Materials provided:
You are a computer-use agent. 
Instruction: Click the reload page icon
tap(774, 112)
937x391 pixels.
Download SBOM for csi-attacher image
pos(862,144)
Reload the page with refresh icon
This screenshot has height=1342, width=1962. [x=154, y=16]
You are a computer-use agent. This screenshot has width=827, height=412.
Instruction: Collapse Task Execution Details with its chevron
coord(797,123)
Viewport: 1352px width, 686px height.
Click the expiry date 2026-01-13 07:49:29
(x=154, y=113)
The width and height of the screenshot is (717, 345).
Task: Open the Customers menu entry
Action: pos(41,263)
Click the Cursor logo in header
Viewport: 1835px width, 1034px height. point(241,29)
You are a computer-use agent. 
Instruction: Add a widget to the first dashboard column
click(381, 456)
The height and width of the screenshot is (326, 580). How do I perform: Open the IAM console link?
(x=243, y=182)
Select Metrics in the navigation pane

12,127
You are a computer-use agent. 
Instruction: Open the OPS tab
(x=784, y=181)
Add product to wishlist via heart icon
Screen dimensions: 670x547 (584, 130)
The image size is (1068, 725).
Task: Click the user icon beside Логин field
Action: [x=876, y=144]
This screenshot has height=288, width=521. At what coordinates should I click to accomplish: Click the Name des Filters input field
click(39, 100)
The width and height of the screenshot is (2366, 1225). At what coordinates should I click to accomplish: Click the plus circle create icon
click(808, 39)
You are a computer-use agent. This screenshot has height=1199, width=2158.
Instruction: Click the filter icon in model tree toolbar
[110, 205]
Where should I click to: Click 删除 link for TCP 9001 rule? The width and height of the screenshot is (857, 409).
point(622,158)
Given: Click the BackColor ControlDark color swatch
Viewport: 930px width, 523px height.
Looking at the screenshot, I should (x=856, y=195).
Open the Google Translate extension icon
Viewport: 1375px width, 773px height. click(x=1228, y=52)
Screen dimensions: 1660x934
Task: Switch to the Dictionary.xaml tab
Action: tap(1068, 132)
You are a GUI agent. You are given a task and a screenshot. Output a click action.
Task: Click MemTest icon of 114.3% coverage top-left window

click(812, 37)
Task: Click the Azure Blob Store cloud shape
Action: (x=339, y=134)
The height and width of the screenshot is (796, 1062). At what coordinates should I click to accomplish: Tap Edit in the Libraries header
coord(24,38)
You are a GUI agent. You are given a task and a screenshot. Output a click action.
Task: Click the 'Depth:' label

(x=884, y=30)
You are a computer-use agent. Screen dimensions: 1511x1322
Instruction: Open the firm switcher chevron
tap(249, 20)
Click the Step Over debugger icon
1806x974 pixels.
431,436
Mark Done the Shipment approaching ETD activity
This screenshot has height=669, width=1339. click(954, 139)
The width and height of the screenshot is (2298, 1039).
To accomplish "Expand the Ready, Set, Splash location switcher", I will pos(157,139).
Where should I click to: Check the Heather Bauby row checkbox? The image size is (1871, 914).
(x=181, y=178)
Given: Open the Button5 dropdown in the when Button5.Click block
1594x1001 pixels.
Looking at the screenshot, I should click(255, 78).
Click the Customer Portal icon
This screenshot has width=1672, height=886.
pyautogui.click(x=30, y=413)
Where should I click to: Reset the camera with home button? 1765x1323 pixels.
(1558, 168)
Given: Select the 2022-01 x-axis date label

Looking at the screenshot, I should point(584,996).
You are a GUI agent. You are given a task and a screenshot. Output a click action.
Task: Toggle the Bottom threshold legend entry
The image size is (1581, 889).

Exercise directions:
Print the records above once again, exactly as written.

Task result:
You are a computer-use agent. 
Instruction: Click the reload page icon
tap(774, 112)
937x391 pixels.
Download SBOM for csi-attacher image
pos(862,144)
Reload the page with refresh icon
This screenshot has height=1342, width=1962. [x=154, y=16]
You are a computer-use agent. This screenshot has width=827, height=412.
Instruction: Collapse Task Execution Details with its chevron
coord(797,123)
Viewport: 1352px width, 686px height.
Click the expiry date 2026-01-13 07:49:29
(x=154, y=113)
The width and height of the screenshot is (717, 345).
Task: Open the Customers menu entry
Action: pos(41,263)
Click the Cursor logo in header
Viewport: 1835px width, 1034px height. point(241,29)
You are a computer-use agent. 
Instruction: Add a widget to the first dashboard column
click(381, 456)
The height and width of the screenshot is (326, 580). How do I perform: Open the IAM console link?
(x=243, y=182)
Select Metrics in the navigation pane

12,127
You are a computer-use agent. 
Instruction: Open the OPS tab
(x=784, y=181)
Add product to wishlist via heart icon
Screen dimensions: 670x547 (584, 130)
The image size is (1068, 725).
Task: Click the user icon beside Логин field
Action: [x=876, y=144]
This screenshot has height=288, width=521. At what coordinates should I click to accomplish: Click the Name des Filters input field
click(39, 100)
The width and height of the screenshot is (2366, 1225). At what coordinates should I click to accomplish: Click the plus circle create icon
click(808, 39)
You are a computer-use agent. This screenshot has height=1199, width=2158.
Instruction: Click the filter icon in model tree toolbar
[110, 205]
Where should I click to: Click 删除 link for TCP 9001 rule? The width and height of the screenshot is (857, 409).
point(622,158)
Given: Click the BackColor ControlDark color swatch
Viewport: 930px width, 523px height.
Looking at the screenshot, I should (x=856, y=195).
Open the Google Translate extension icon
Viewport: 1375px width, 773px height. click(x=1228, y=52)
Screen dimensions: 1660x934
Task: Switch to the Dictionary.xaml tab
Action: tap(1068, 132)
You are a GUI agent. You are given a task and a screenshot. Output a click action.
Task: Click MemTest icon of 114.3% coverage top-left window

click(812, 37)
Task: Click the Azure Blob Store cloud shape
Action: (x=339, y=134)
The height and width of the screenshot is (796, 1062). At what coordinates should I click to accomplish: Tap Edit in the Libraries header
coord(24,38)
You are a GUI agent. You are given a task and a screenshot. Output a click action.
Task: Click the 'Depth:' label

(x=884, y=30)
You are a computer-use agent. Screen dimensions: 1511x1322
Instruction: Open the firm switcher chevron
tap(249, 20)
Click the Step Over debugger icon
1806x974 pixels.
431,436
Mark Done the Shipment approaching ETD activity
This screenshot has height=669, width=1339. click(954, 139)
The width and height of the screenshot is (2298, 1039).
To accomplish "Expand the Ready, Set, Splash location switcher", I will pos(157,139).
Where should I click to: Check the Heather Bauby row checkbox? The image size is (1871, 914).
(x=181, y=178)
Given: Open the Button5 dropdown in the when Button5.Click block
1594x1001 pixels.
Looking at the screenshot, I should click(255, 78).
Click the Customer Portal icon
This screenshot has width=1672, height=886.
pyautogui.click(x=30, y=413)
Where should I click to: Reset the camera with home button? 1765x1323 pixels.
(1558, 168)
Given: Select the 2022-01 x-axis date label

Looking at the screenshot, I should point(584,996).
You are a GUI agent. You are given a task and a screenshot. Output a click action.
Task: Toggle the Bottom threshold legend entry
The image size is (1581, 889).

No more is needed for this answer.